PROBLEM TO SOLVE.
Which lines in the records below contain the word "computer"? Copy each one.
%%
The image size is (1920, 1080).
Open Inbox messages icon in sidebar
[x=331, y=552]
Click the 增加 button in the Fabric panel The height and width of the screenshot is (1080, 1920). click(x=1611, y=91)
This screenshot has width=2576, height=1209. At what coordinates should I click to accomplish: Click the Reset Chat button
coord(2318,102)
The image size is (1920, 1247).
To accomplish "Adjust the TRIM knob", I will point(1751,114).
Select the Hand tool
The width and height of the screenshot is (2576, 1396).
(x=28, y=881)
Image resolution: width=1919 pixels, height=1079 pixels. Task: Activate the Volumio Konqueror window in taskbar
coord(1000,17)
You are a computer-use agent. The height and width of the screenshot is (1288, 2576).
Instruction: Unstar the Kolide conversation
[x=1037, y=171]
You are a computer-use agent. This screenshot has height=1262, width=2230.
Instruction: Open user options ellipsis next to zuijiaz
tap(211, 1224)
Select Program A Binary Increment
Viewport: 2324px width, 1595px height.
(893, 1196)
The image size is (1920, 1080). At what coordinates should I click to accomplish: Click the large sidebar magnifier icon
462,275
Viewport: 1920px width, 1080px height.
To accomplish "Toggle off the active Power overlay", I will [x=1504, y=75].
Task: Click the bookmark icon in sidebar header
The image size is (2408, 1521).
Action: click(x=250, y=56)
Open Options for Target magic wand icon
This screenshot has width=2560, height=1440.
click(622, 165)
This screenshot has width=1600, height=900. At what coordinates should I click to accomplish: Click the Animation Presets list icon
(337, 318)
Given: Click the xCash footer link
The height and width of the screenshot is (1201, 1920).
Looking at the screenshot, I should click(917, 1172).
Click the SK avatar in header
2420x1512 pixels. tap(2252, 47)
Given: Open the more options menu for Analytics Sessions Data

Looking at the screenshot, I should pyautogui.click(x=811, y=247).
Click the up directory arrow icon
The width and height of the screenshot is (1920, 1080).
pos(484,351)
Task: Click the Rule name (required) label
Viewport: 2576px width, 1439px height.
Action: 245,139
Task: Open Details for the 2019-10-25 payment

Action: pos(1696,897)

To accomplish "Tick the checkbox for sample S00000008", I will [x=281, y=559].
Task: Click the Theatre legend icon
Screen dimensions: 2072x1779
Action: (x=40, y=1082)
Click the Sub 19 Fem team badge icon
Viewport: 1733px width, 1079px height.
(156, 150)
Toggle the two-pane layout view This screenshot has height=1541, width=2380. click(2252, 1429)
%%
WRITTEN ANSWER.
You are a computer-use agent. The height and width of the screenshot is (1288, 2576).
You are a computer-use agent. This screenshot has height=1262, width=2230.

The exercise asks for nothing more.